Keeping this in mind, the case of a small start-up is worth thinking about. In a sense, Google’s GSuite and Microsoft’s 365 Business plans are almost identical office productivity packages that have similar pricing slabs. Both start at ₹125/month for basic facilities, jump to over ₹650 at the next tier, and close to ₹1500 for the third. It is important to note that these plans apply to all the users in the organization, so a team of 10 members will mean ten times an increase in the cost. Where’s the catch? Every small business under a severe budget crunch has to make the choice between Gmail and Exchange, Meet and Teams, OneDrive and Google Drive, and other small differences in offered features that effectively tie their hands. If the start-up wishes to record meetings on GSuite, it must either spend 5 times the base amount or switch to Microsoft, at the cost of some of the most user-friendly applications of Google. To avoid overspending on these features, the organization needs an additional subscription to a dedicated video calling app like Zoom. However, spending on a dedicated service for video calls does not eliminate the necessity for the productivity service. Moreover, there are no standalone subscriptions available for any of the individual features or applications offered by the two companies, which ultimately means that the start-up has only 3 options after all.

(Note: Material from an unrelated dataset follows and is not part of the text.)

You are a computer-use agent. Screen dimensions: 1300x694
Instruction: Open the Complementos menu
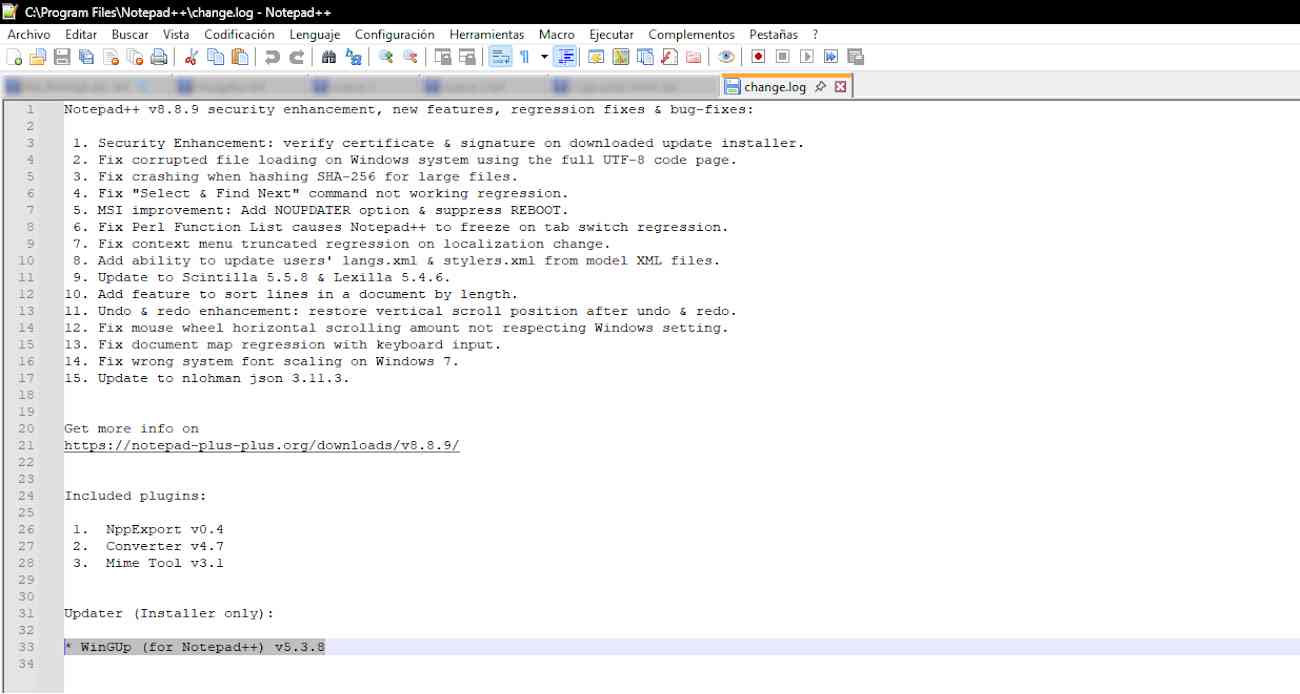691,34
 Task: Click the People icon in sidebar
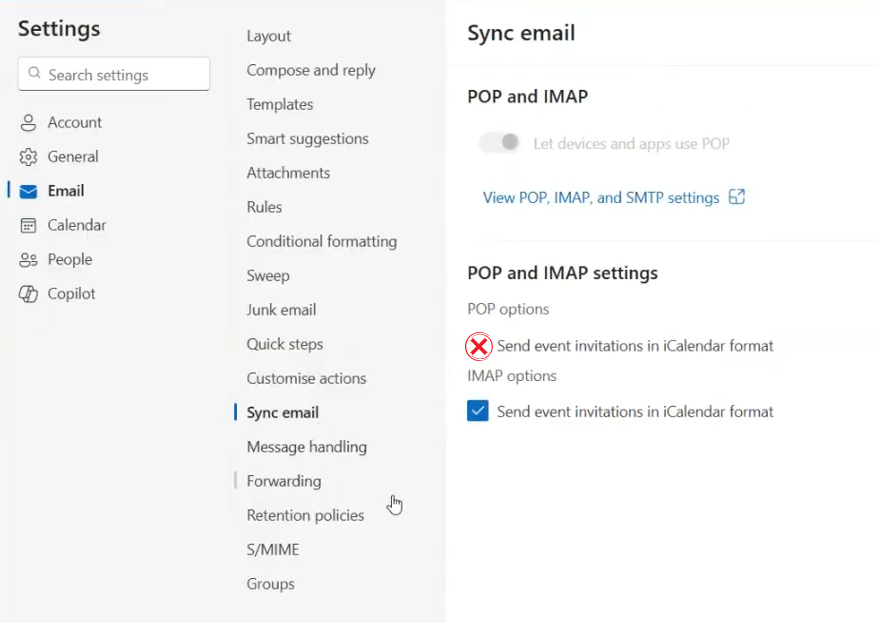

Alternatives? These start-ups cannot afford to take the plunge with other options due to the risk of a security breach that they are not equipped to handle. Neither do they get to choose among all the ‘options’ that seem available, and nor can they afford the personnel to help them figure it out. In essence, small businesses are stuck with an endless list of trade-offs that leave their operations during this pandemic in a logistical conundrum. Effectively, this market operates like a tacitly colluding oligopoly that can neither be easily breached by competitors nor navigated conveniently by consumers. Overall, this market appears to be the ideal case study that a batch of economics students would like to tackle in the confines of a class to better understand scarcity and effective allocation while also being a situation that no one wants to deal with in reality.